▶ _Exercise_: Please rewrite everything from the line containing "You are a computer-use agent." down to the end of the items, changing "Toggle" to "Switch" and keeping everything else the same. Leave the pictures out of your answer.

▶ _Input material_:
□ □ □ □
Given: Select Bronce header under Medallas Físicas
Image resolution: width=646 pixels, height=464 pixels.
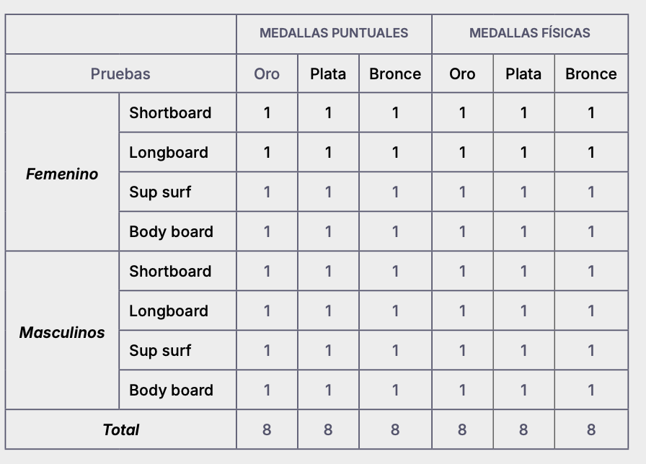Looking at the screenshot, I should (x=590, y=73).
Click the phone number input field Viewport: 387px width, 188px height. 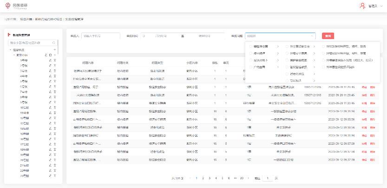coord(100,36)
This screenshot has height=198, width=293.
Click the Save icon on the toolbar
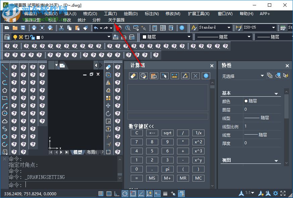[x=22, y=28]
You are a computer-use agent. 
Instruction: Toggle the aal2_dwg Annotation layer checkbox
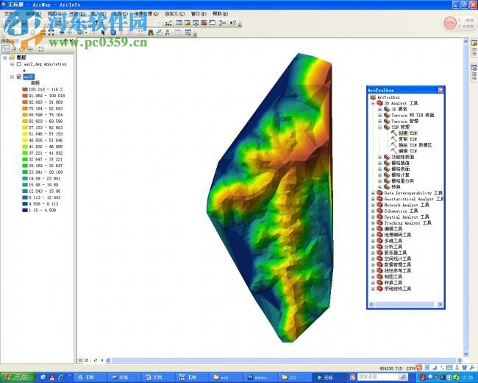(x=18, y=64)
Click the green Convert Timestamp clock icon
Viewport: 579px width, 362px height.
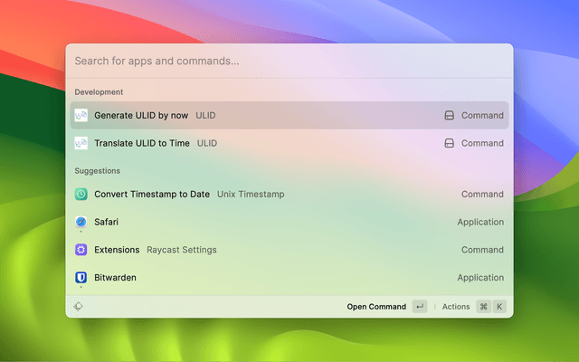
□ □ □ □
▶ _Solution for this exercise_:
You are a computer-use agent. 
Instruction: Switch the aal2_dwg Annotation layer checkbox
(x=18, y=64)
Click the green Convert Timestamp clock icon
Viewport: 579px width, 362px height.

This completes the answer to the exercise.